Doğası gereği saplantılı bir insanım. Bir kelimenin peşinden yıllarca giderim, bir cümleyi kendime otuz sene dert edinirim. Atilla Atalay’ın bir hikâyesi vardır mesela, yıllar önce ilk bilgisayarımda kitaptan baka baka yazıp, ilk printer’ımda bastığım kâğıt hala cüzdanımdadır, arada çıkarır okurum, bazen yanıma koyar öylece dururum. Yazının da ismini söylemiyorum, benden başka kimse okumasın diye. Saplantılı bir insan olduğumu söylemiştim, bir de cümleler benim için her şeydir. Bütün bu bilgiler ışığında, en sevdiğim dizinin Poyraz Karayel olması elbette normal. Çünkü evet, bir sürü olaylar, çekimler, aksiyonlar var biliyorum, ama bu dizinin derdi aslında cümleler. Tek bir replik bile mi boş geçilmez bir dizide, geçilmiyor. Bir cümle bile mi laf olsun diye kurulmaz, kurulmuyor. En sevdiğim Poyraz Karayel repliklerini sıraladım bu vesileyle, en çok da kendime güzellik olsun diye.

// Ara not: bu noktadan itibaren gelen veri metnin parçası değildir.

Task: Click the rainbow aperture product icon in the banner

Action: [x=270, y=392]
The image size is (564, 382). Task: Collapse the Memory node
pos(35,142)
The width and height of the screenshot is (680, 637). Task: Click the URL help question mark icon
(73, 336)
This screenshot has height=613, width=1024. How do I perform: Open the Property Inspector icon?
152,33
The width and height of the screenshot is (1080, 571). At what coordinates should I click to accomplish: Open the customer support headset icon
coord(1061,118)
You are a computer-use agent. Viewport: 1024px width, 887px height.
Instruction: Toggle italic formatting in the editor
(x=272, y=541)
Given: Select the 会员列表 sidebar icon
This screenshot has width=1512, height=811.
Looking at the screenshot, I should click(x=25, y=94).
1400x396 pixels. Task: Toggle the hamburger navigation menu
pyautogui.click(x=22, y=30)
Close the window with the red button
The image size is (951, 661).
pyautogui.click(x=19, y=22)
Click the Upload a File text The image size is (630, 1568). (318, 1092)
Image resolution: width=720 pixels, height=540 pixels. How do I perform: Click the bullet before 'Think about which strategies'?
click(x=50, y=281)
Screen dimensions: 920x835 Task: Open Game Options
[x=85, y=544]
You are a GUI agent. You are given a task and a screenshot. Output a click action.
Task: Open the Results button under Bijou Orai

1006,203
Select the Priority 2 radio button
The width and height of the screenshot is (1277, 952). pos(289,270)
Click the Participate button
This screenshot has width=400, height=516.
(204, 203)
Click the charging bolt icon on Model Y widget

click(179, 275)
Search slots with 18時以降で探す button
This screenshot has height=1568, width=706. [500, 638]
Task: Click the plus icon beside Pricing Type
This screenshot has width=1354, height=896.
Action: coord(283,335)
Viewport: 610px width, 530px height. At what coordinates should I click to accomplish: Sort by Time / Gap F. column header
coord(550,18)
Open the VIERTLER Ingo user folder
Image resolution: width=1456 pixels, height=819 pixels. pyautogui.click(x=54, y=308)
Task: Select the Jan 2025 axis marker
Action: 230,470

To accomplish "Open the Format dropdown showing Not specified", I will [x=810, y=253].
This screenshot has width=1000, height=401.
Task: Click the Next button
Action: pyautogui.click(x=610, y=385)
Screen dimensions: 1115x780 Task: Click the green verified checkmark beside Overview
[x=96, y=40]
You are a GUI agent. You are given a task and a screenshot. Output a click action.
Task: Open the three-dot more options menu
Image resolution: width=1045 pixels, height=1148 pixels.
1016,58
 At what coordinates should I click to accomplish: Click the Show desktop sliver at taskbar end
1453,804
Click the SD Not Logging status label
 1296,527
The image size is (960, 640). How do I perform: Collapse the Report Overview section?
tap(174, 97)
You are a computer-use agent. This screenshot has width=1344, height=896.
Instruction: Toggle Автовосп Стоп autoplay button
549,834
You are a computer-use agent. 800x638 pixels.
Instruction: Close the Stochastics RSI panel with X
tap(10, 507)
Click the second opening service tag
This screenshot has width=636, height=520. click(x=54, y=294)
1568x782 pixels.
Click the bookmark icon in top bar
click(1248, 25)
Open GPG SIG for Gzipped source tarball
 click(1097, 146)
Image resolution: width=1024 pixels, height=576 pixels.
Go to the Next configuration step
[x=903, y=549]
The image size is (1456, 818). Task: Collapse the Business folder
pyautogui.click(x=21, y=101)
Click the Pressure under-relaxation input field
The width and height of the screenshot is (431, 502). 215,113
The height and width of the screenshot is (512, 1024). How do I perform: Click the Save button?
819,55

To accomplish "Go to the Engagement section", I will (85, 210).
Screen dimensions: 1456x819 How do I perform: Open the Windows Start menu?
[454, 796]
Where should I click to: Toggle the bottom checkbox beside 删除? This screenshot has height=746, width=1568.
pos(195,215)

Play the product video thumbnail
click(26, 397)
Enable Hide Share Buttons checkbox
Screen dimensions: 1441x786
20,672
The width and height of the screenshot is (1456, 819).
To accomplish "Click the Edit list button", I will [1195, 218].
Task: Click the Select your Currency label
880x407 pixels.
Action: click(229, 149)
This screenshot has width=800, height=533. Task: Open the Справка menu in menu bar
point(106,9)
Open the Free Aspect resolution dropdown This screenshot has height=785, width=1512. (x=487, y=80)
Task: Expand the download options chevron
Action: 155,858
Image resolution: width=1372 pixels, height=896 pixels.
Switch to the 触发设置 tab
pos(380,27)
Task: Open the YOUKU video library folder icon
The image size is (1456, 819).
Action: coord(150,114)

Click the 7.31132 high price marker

Albay: Ülkemiz çocuklarına iyi davranmıyor.
Poyraz: Bu da ne biçim ülkemiz be?
İnsanın ülkesine kırılan kalbini bundan daha güzel anlatan cümle daha duymadım ben. Çünkü en yakın arkadaşını sever gibi seversin bazen ülkeni, onun seni sevmediğini düşününce de kalbin aynı yerden kırılır. Üzülürsün, diyemezsin. Başkasını bulurum dersin, yapamazsın. O seni sevene kadar derman bulamazsın. Hoş geldin kırık kalpler.